> SEITENAUSZUG
Wären agrarökologische Anbaumethoden eine Alternative?
Durchaus. Eine Vielzahl von Studien zeigt, dass eine arbeitsintensive kleinflächige ökologische Landwirtschaft eine sehr hohe Produktivität erreichen kann. 100 bis 200 Prozent mehr an Erträgen sind möglich. Natürlich beinhalten agrarökologische Ansätze auch eine Modernisierung der Anbaumethoden. Aber eben eine wissensintensive Modernisierung. Lokales Wissen sollte weiterentwickelt werden. Auch die Forschung müsste verstärkt lokal, von den Bauern selbst durchgeführt werden.

Wie beurteilen Sie die Korrekturbemühungen der europäischen Biosprit-Politik?
Der Plan, die Beimischungsquote von nahrungsmittelbasierten Agrarrohstoffen auf fünf Prozent zu senken, ist völlig unzureichend. Wir sind für eine komplette Abschaffung dieser Quote, weil es keine Mechanismen gibt, die etwa Verletzungen des Rechts auf Nahrung angemessen berücksichtigen. Zudem sehen wir mit Sorge, dass selbst das im Raum stehende Fünf-Prozent-Ziel weiter aufgeweicht werden soll.

> DATENAUSZÜGE
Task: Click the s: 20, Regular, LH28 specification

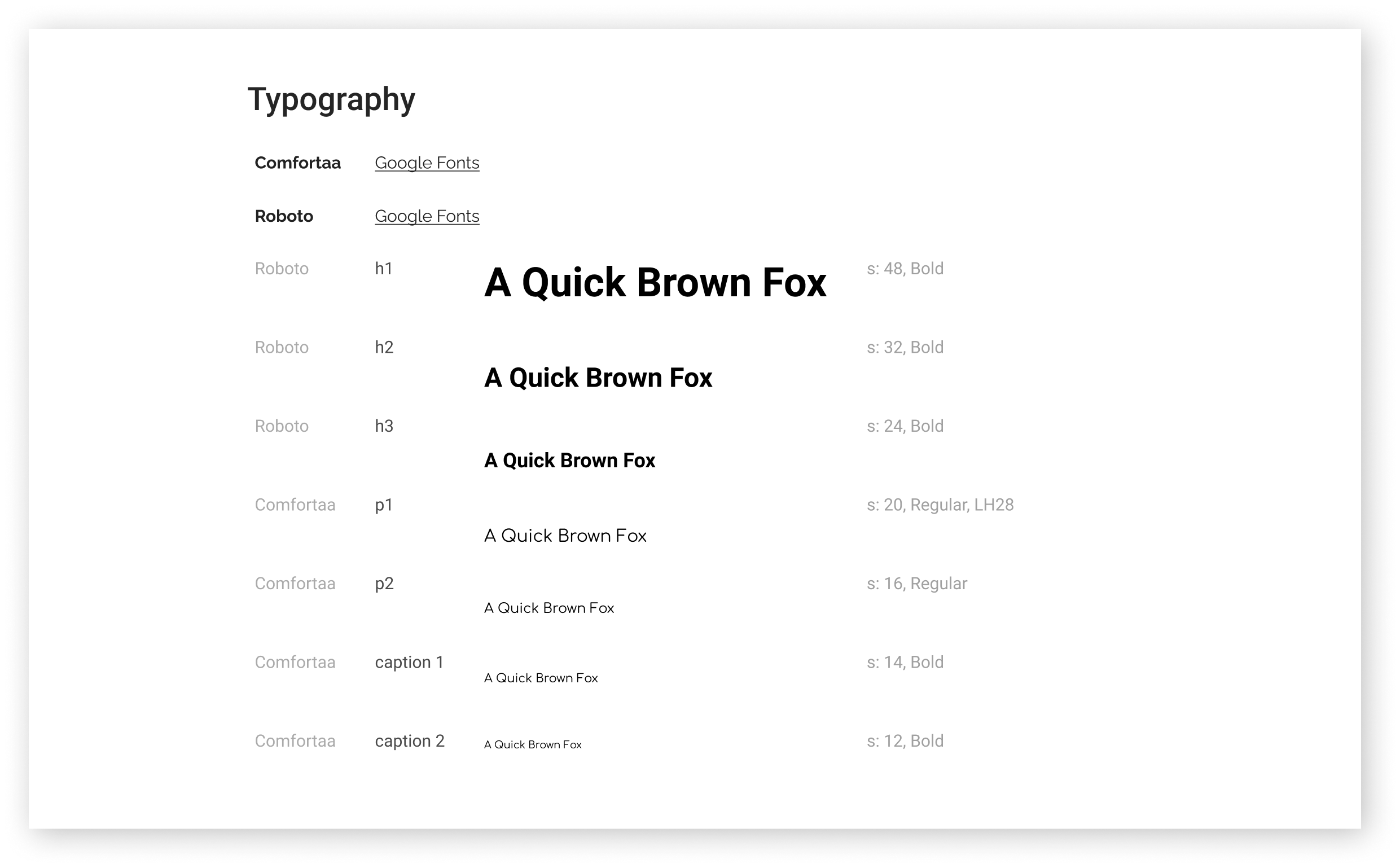Action: 940,505
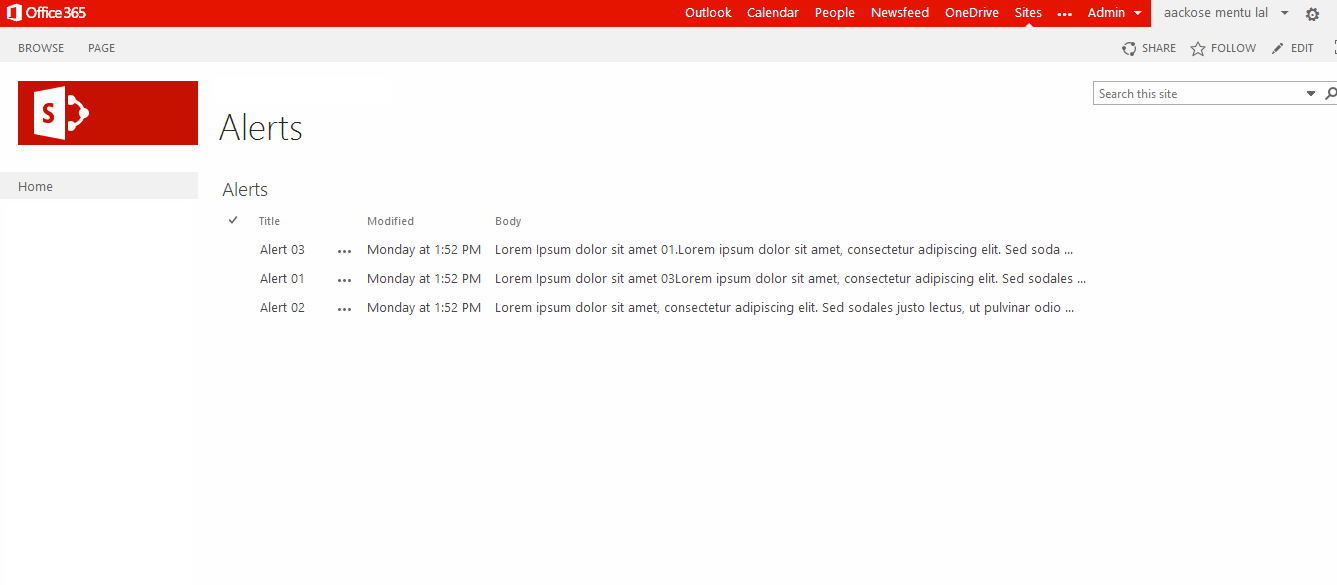Image resolution: width=1337 pixels, height=585 pixels.
Task: Toggle the select-all checkmark in list header
Action: (233, 220)
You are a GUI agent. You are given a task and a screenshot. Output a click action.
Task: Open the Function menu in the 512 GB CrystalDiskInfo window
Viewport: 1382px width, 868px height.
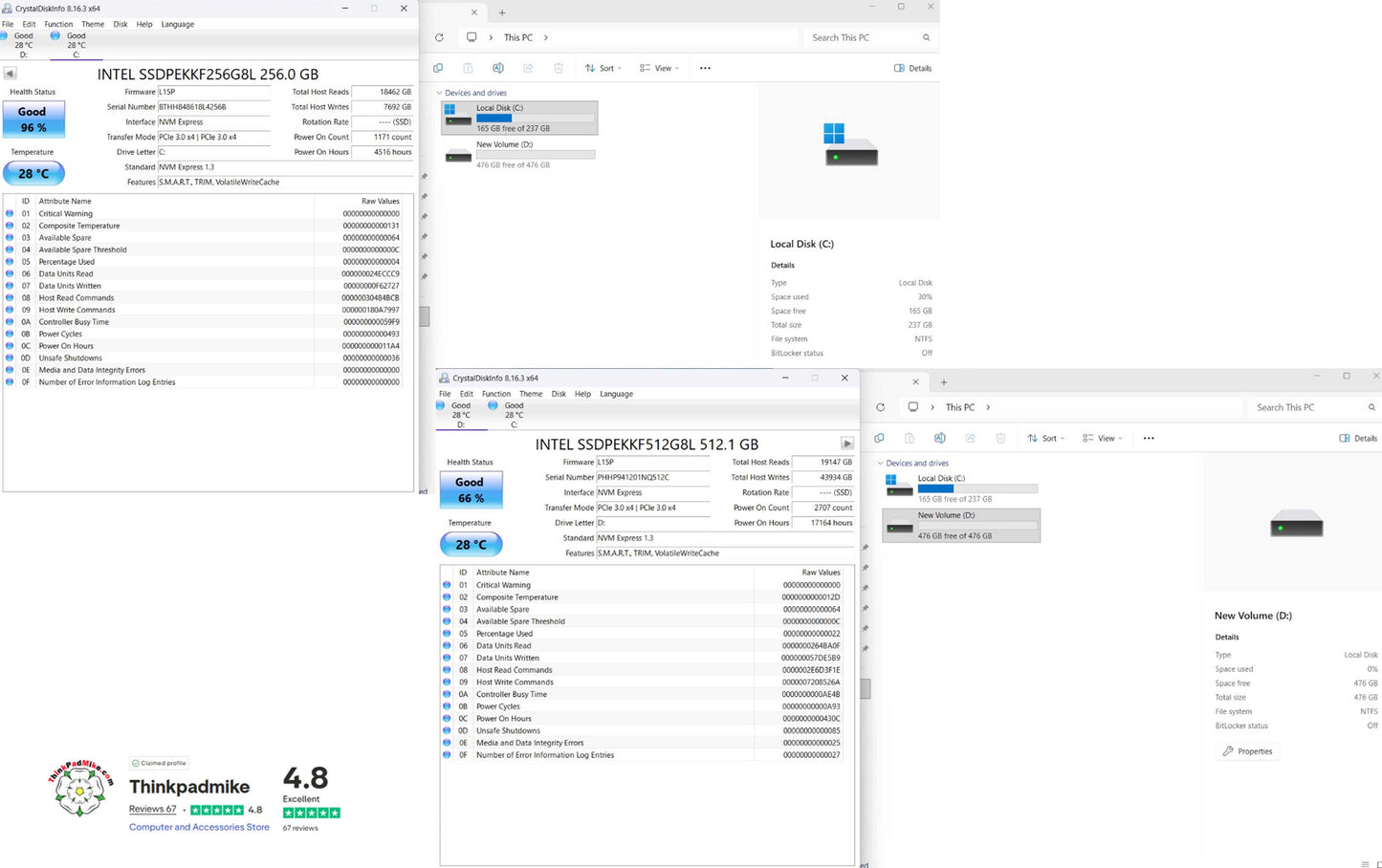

> ZU ERLEDIGENDE AUFGABEN
• 1. Schreiben Sie den Seitenauszug vollständig und wortgetreu ab.
• 2. Geben Sie in der Auflistung die Zeilen von der Zeile mit „You are a GUI“ bis zum Ende der Auflistung, beide eingeschlossen, erneut wieder und ersetzen Sie dabei „screenshot“ durch „image“, ohne sonst etwas zu ändern. Die Bilder lassen Sie dabei weg.

> ALS ANTWORT
• 1.
Wären agrarökologische Anbaumethoden eine Alternative?
Durchaus. Eine Vielzahl von Studien zeigt, dass eine arbeitsintensive kleinflächige ökologische Landwirtschaft eine sehr hohe Produktivität erreichen kann. 100 bis 200 Prozent mehr an Erträgen sind möglich. Natürlich beinhalten agrarökologische Ansätze auch eine Modernisierung der Anbaumethoden. Aber eben eine wissensintensive Modernisierung. Lokales Wissen sollte weiterentwickelt werden. Auch die Forschung müsste verstärkt lokal, von den Bauern selbst durchgeführt werden.

Wie beurteilen Sie die Korrekturbemühungen der europäischen Biosprit-Politik?
Der Plan, die Beimischungsquote von nahrungsmittelbasierten Agrarrohstoffen auf fünf Prozent zu senken, ist völlig unzureichend. Wir sind für eine komplette Abschaffung dieser Quote, weil es keine Mechanismen gibt, die etwa Verletzungen des Rechts auf Nahrung angemessen berücksichtigen. Zudem sehen wir mit Sorge, dass selbst das im Raum stehende Fünf-Prozent-Ziel weiter aufgeweicht werden soll.

• 2.
You are a GUI agent. You are given a task and a image. Output a click action.
Task: Open the Function menu in the 512 GB CrystalDiskInfo window
Viewport: 1382px width, 868px height.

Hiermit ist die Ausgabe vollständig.